After leaving the Army, he played with John Lee Hooker in Detroit for two years in the late 1950s. He recorded for Checker Records in 1952, billed as Rocky Fuller.

His first album, Lowdown Back Porch Blues, was recorded in New York City with Tommy Tucker and released in 1963. His second album, Seventh Son, was released later the same year. Louisiana Red released the single "I'm Too Poor to Die" for the Glover label in 1964. It peaked at number 117 on the Billboard Hot 100 and number 30 on the Cashbox chart. (Billboard did not publish an R&B chart in 1964.)

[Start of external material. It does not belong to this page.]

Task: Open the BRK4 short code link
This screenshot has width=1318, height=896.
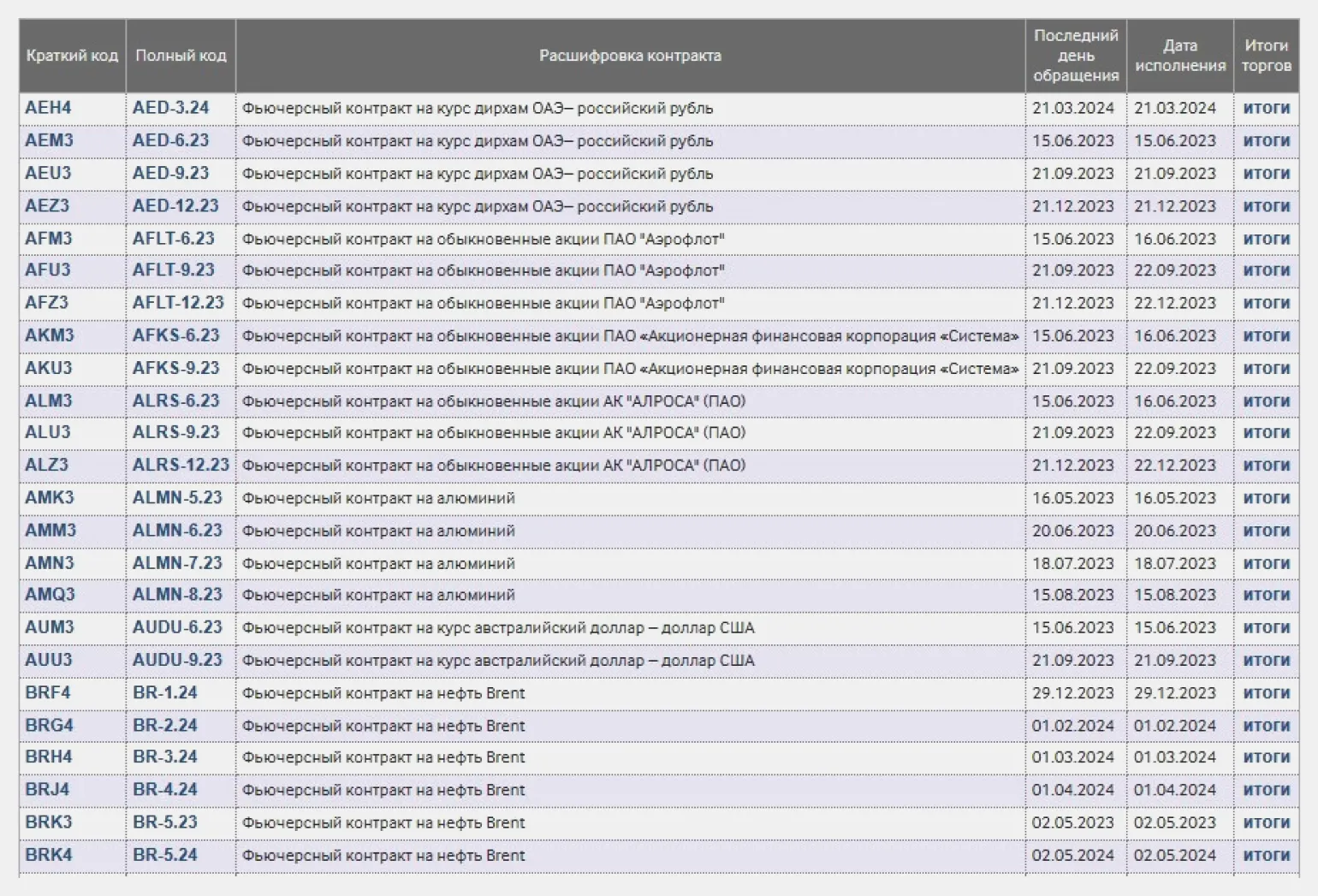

He maintained a busy recording and performing schedule through the 1960s and 1970s, working in sessions for Chess, Checker, Atlas, Glover, Roulette, L&R and Tomato, amongst others. In 1983 he won a W. C. Handy Award for Best Traditional Blues Male Artist. He lived in Hanover, Germany, from 1981.

He appeared in the films Rockpalast (1976), Comeback (1982), Ballhaus Barmbek (1988), Red and Blues (2005) and Family Meeting (2008).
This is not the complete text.